Cariprazina non è stata valutata nei pazienti con insufficienza epatica grave (Child-Pugh C) (vedere paragrafo 4.2).
Età, sesso e etnia
Nell'analisi farmacocinetica di popolazione non c'erano differenze clinicamente rilevanti nei parametri farmacocinetici (AUC e Cmax della somma di cariprazina e dei suoi principali metaboliti attivi) in base a età, sesso e etnia. Questa analisi ha incluso 2 844 pazienti di diverse etnie, coinvolgendo 536 pazienti di età compresa tra i 50 ei 65 anni. Dei 2 844 pazienti 933 erano di sesso femminile (vedere paragrafo 4.2).
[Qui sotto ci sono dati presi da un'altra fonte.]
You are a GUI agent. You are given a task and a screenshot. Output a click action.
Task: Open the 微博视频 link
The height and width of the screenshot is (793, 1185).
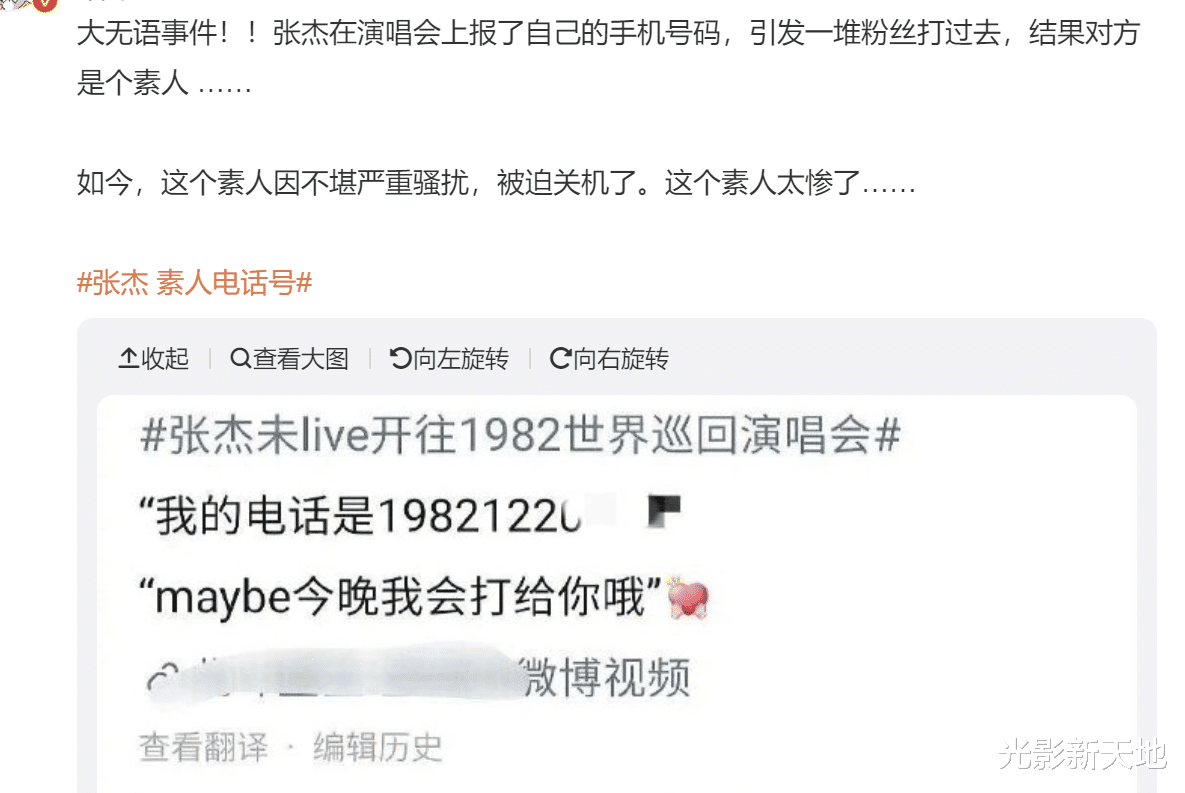pyautogui.click(x=606, y=677)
Nei pazienti anziani di età superiore a 65 anni i dati sono limitati.
Stato di fumatore
Poiché cariprazina non è un substrato per il CYP1A2, fumare non dovrebbe avere un effetto sulla farmacocinetica di cariprazina.
Possibilità per cariprazina di influenzare altri medicinali
Cariprazina ed i suoi principali metaboliti attivi non hanno indotto gli enzimi CYP1A2, CYP2B6 e CYP3A4 ed non erano inibitori del CYP1A2, CYP2B6, CYP2C8, CYP2C9, CYP219, CYP2D6, CYP2E1e CYP3A4 in vitro. Cariprazina e i suoi principali metaboliti attivi non sono inibitori dei trasportatori OATP1B1, OATP1B3, BCRP, trasportatore organico cationico 2 (OCT2) e trasportatori organici anionici 1 e 3 (OAT1 e OAT3) in vitro. DCAR e DDCAR erano inoltre non-inibitori del trasportatore P-gp anche se cariprazina era un inibitore della P-gp nell’intestino (vedere paragrafo 4.5).